╭─ Task material

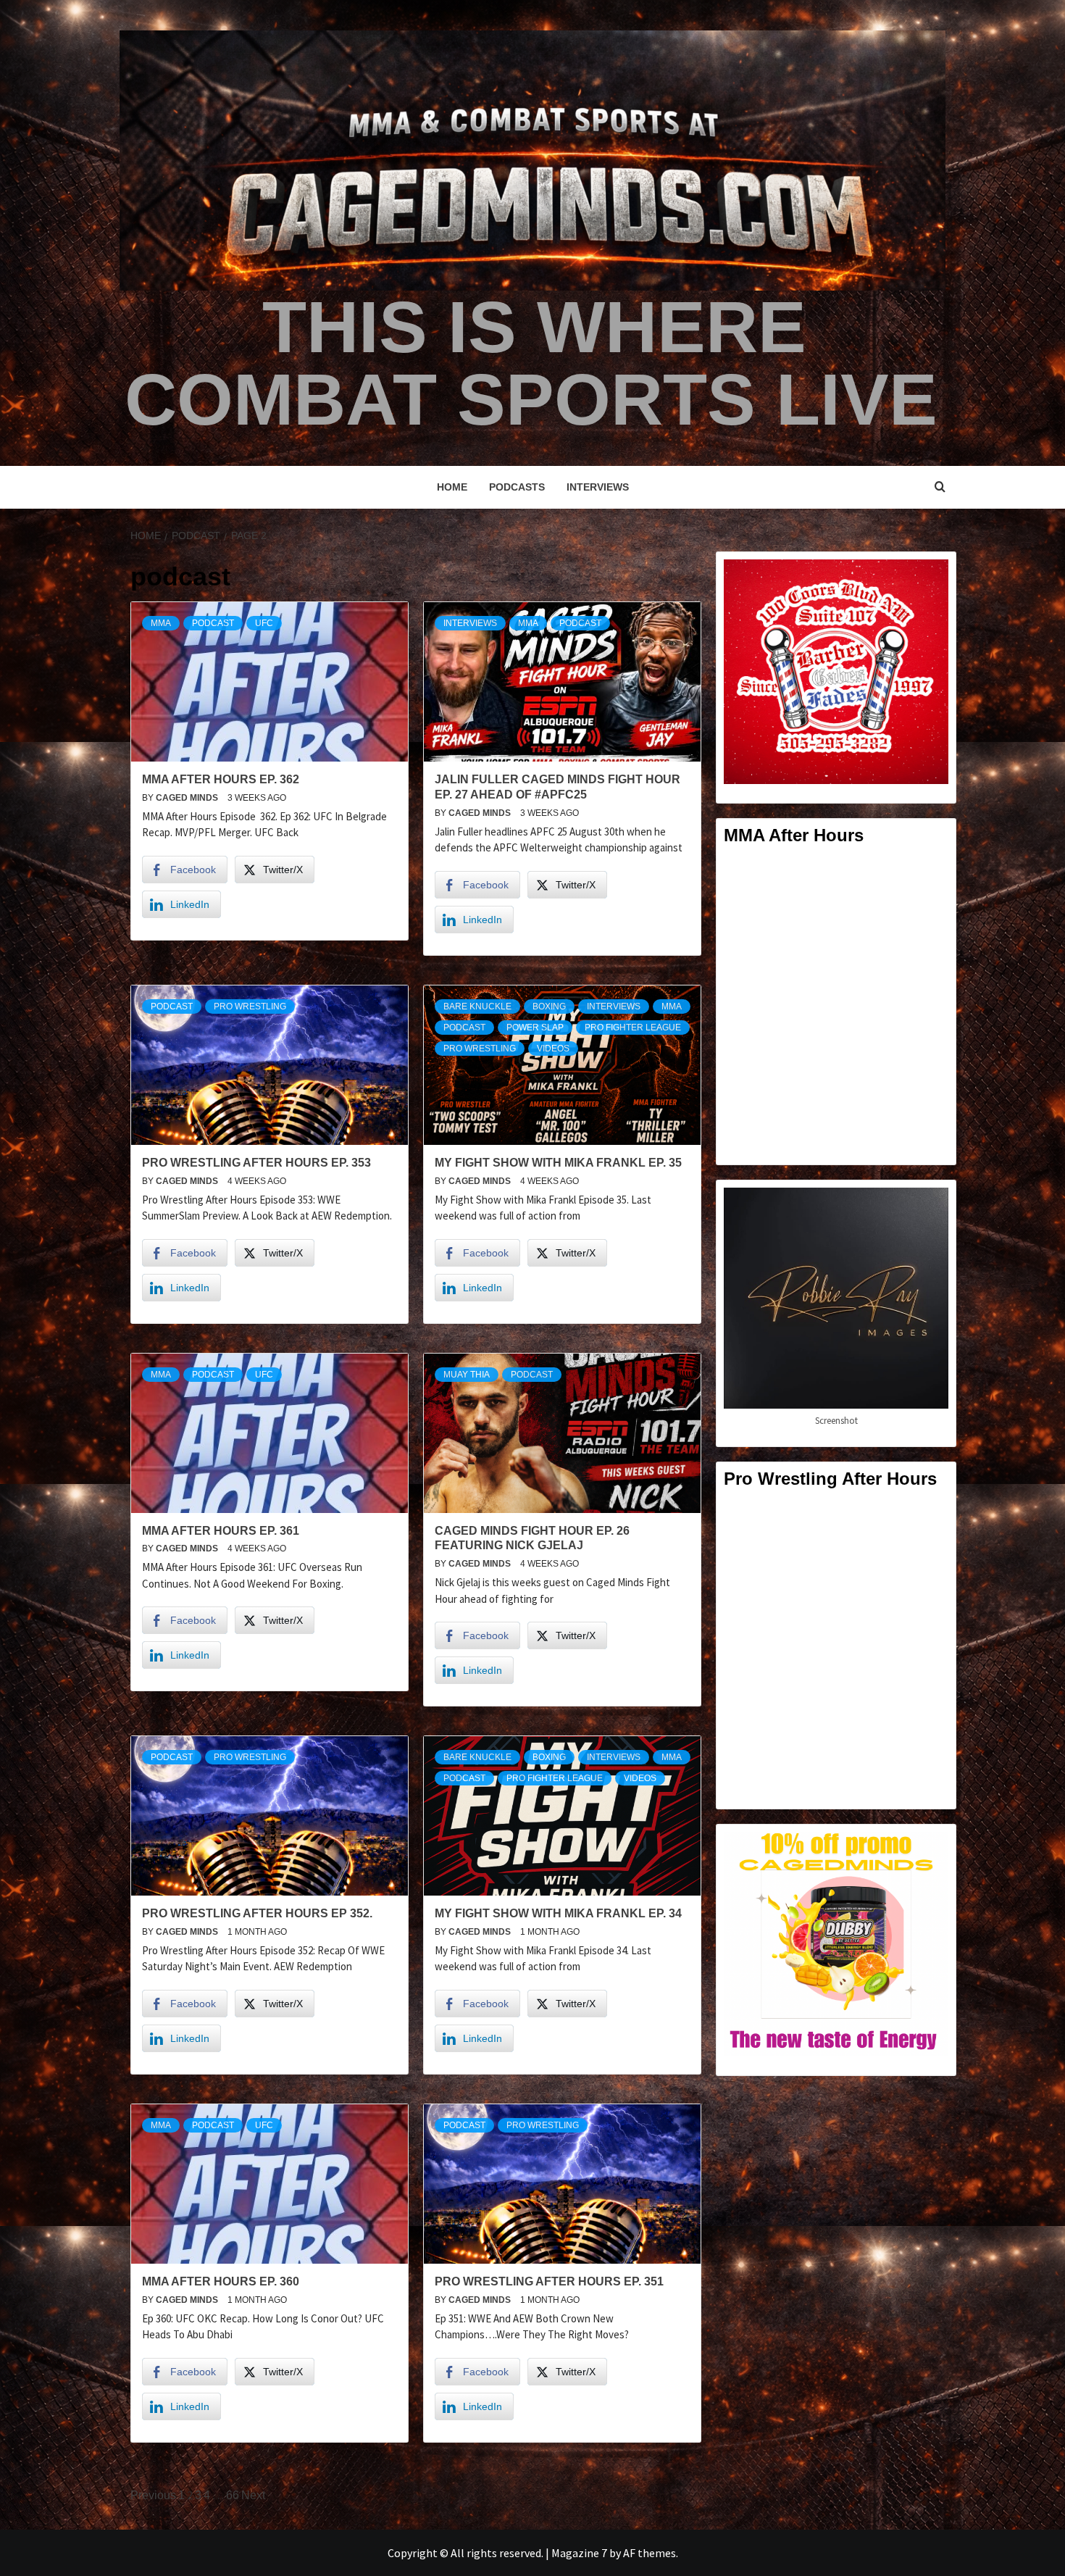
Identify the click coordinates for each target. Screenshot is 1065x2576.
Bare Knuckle (477, 1006)
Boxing (549, 1006)
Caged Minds (188, 798)
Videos (553, 1048)
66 (232, 2495)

╰─

> **Requirement**
Could you reproduce the records above exactly, leaving out the pictures?

> **Output**
Identify the click coordinates for each target. Screenshot is 1065x2576.
Bare Knuckle (477, 1006)
Boxing (549, 1006)
Caged Minds (188, 798)
Videos (553, 1048)
66 (232, 2495)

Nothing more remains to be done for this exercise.